### WHAT YOU HAVE TO DO
List every line in the records below that contains the string "should", copying each such line in full. Case counts.

### DATA EXTRACT

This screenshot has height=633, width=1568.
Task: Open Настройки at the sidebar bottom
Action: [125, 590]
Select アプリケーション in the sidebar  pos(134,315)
--
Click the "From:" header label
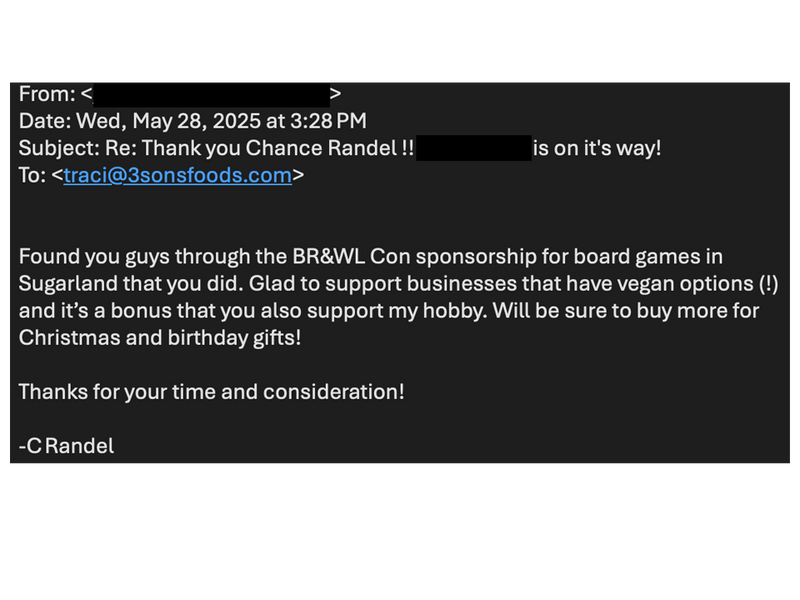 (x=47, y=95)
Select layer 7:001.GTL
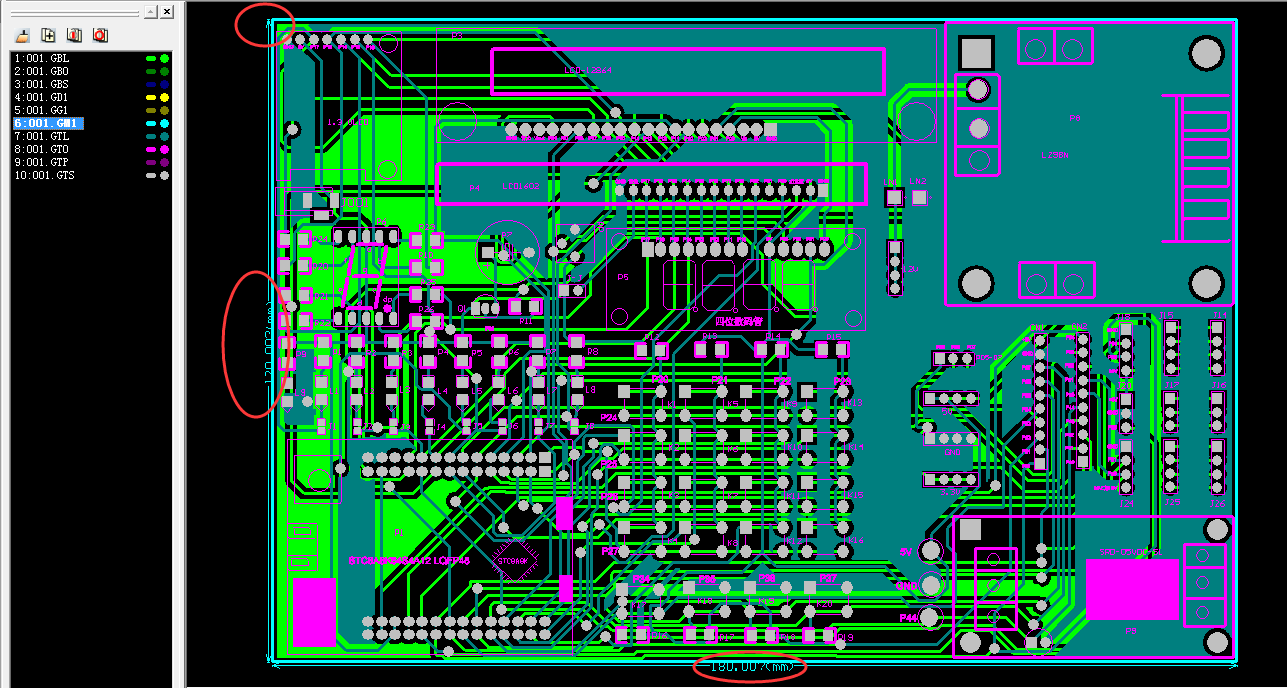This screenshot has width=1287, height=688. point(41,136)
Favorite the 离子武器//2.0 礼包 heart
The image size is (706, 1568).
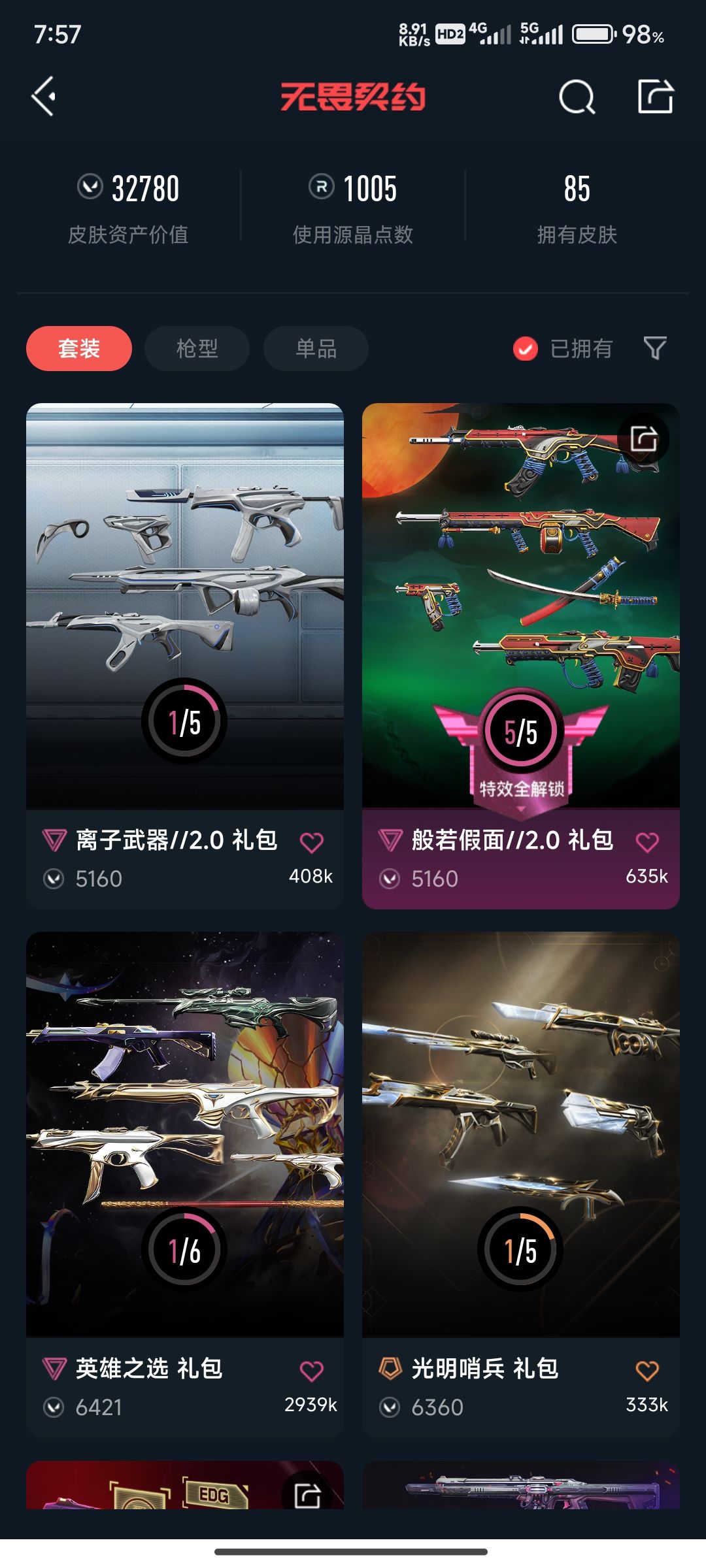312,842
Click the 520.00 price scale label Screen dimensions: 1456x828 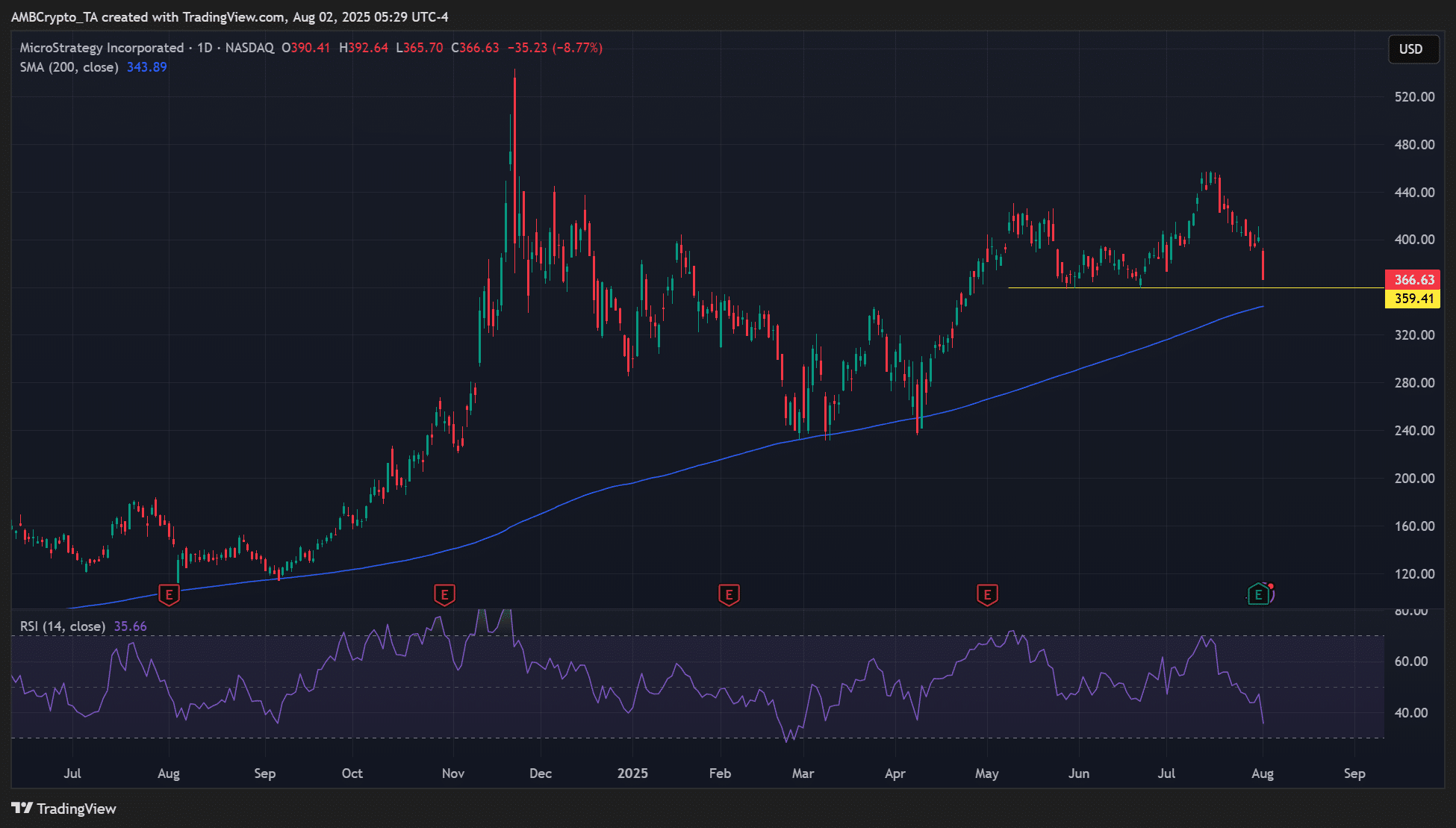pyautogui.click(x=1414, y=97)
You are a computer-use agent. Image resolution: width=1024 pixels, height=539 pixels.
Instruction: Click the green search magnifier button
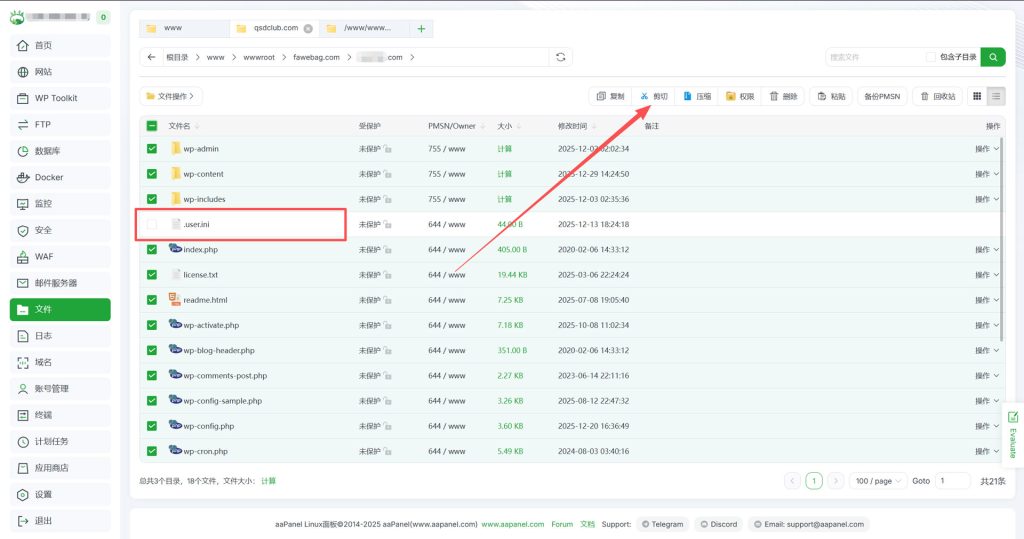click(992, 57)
---
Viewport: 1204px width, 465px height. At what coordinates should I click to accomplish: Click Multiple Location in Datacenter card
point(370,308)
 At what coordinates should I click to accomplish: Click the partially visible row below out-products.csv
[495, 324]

### COMPLETE RESPONSE
Viewport: 1204px width, 465px height. At what coordinates should I click to accomplish: Click Multiple Location in Datacenter card
 At what coordinates should I click to accomplish: Click the partially visible row below out-products.csv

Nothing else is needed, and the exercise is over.